» **STUDY MATERIAL**:
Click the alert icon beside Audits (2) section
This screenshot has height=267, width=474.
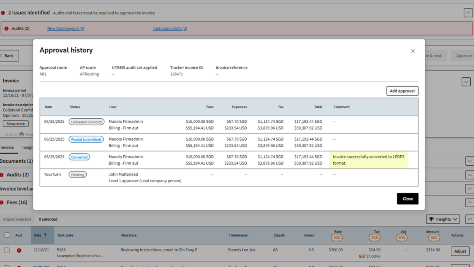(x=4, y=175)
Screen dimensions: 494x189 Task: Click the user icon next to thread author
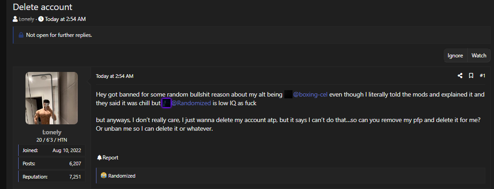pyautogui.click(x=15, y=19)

» **EXERCISE REQUIREMENTS**: The entries above need to be transcribed exactly, with the images left out.

» **FINISHED TASK**:
Click the alert icon beside Audits (2) section
This screenshot has height=267, width=474.
(x=4, y=175)
Screen dimensions: 494x189 Task: Click the user icon next to thread author
pyautogui.click(x=15, y=19)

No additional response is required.